From the velocity and mass you can calculate with the energy in ergs it imparts to the target. Erg is energy equivalent. There is a badge set awarded for this just as there is for velocity on this forum.

Using ergs and the velocity it takes to produce ergs you can swag the sweet spot between ammo and banding. It sounds complicated but it isn't. (Try to write to someone and tell them how to walk!). SWAG is short for "scientific wild arse guess".

In short, if you can shoot accurately with strong pull (more difficult than with weaker pull) then double band with TBG 1.5 cm per band to keep the banding slim...or 3cm per side once piece...or 1 inch, a bit less. I shot targets for years with 3cm per side (2 bands producing that) using 10mm x 11mm steel cylinders but my shoulders are wearing out so now I'm down to 2cm/side which many consider hunting power...no taper...flat non taper. That's just an example.

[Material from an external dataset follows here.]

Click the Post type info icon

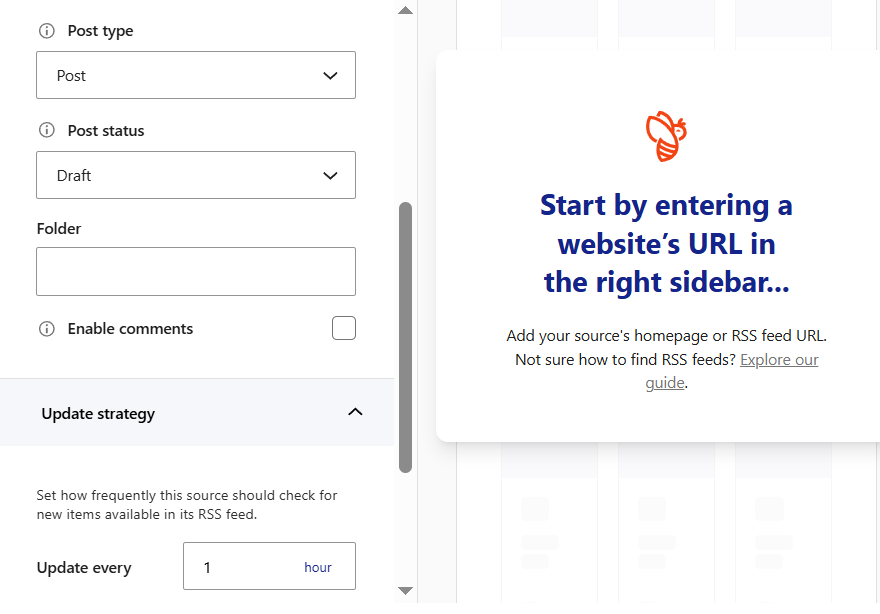pyautogui.click(x=46, y=31)
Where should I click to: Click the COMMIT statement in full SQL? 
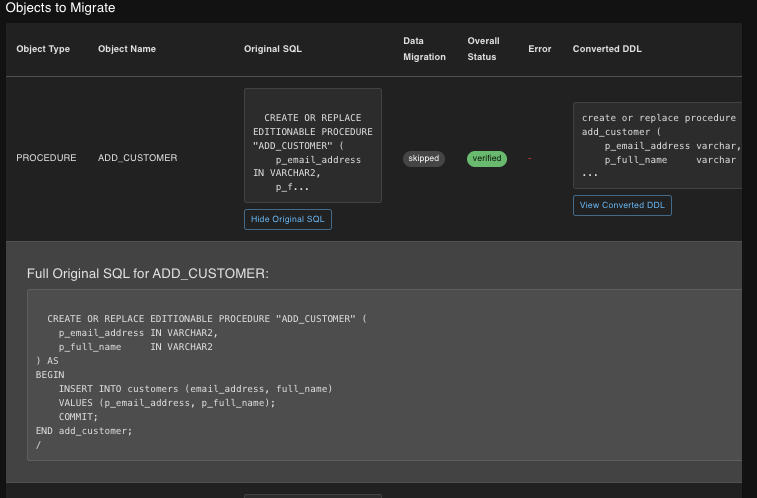(79, 417)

1.5 cm tapered to 1.2 or 1.1cm is a good taper at 95% of the stretch maximum. Double each side. 10mm steel to 12mm steel would be good also and 10mm lead deadly. 12.5mm or 1.25cm is a half inch for reference.


----------



## Phoul Mouth (Jan 6, 2015)

Apparently I was only looking for 10% accuracy in my last post. Really getting sick of this limitation on editing your own posts on these boards.


----------



## Winnie (Nov 10, 2010)

Gunnar, let me jump in for a moment here.

It is possible to take this sport in many different directions. There is the science aspect of shooting but there is also the art of shooting.

Let me suggest a slightly different approach to those above.

Experiment. Well, experiment while keeping a couple of things in mind:

1. Straight cut bands are good only because they are durable. You can use them for anything you choose but you will get much more power from tapered bands. In fact, I would bet good money that if you took one side of your 1 inch bands (just a single strip) and cut it into two pieces so that you ended up with two tapered bands of 5/8 x 3/8 inches that your velocity will go way up shooting the same ammo.

Latex is that way. It likes to be loaded and kept working as long as possible. Different portions of a tapered band will respond at different stages as the band regains its original shape. The end result is that it is pulling throughout the contraction process and not just doing one fast motion. [My everyday bands are 3/4 x 1/2 x 13 inches. It is a half butterfly setup that will throw a 7/16 steel ball or a 1/4 lead ball fast enough to hunt with. Try something along this line. Try shorter or slightly wider etc. Play around and see what feels good and hits hard. Shoot until they need to be replaced and then try another formula. Time will tell you all that you need to know.]

2. Double bands are for showing off and are of very little value otherwise. (I suspect I'll take a bit of a beating for that statement). The exception is if you are throwing 5/8 lead or something really heavy - heavier than makes sense for most people. The problem with monster banding is that you still need the band to pull throughout the contraction and double bands are usually way too heavy for whatever you are shooting. They snap fast and you end up with the bands not transferring all their power. A good test is hand slap. If you are getting handslap then the slap represents lost energy. A well balanced rig is smooth shooting and comfortable - and doesn't require you to start weight lifting to be able to handle it.

3. You will get much more power from making your bands longer instead of wider. If you haven't yet tried 1/2 butterfly give it a go. Invest in a rotary cutter (you can find them at your local sewing supply) and some TBG and experiment. It's fun and you will learn instinctively what style of band will work for whatever you want to shoot.

Body shots:

They happen. Try hard not to let them happen but if they do make certain your rig has enough power to dispatch the animal anyway. Knowing that you are going to eat what you shoot will help you in your shot placement. Practice, practice, practice. Respect your prey and always go for a clean kill but don't anthropomorphize the process too much.

winnie


----------



## Charles (Aug 26, 2010)

Amen to what Winnie said!!!

Cheers .... Charles


----------



## Winnie (Nov 10, 2010)

I ran the experiment I suggested above today:

I built a set of bands 1 inch wide by 13 inches long and sent six shots through the chrony.

Next I disassembled the band set and took one of the strips and cut two tapered bands from it. The new set was 5/8 inch by 3/8 inch by 13 inches.

I shot 7/16 steel balls. The number represents the best time out of six shots.

1 inch by 13 inch straight bands: 184.9 feet per second.

3/8 by 5/8 by 13 inch tapered: 222.9 feet per second

1/2 the rubber with a 38 fps improvement and a much easier draw.

winnie


----------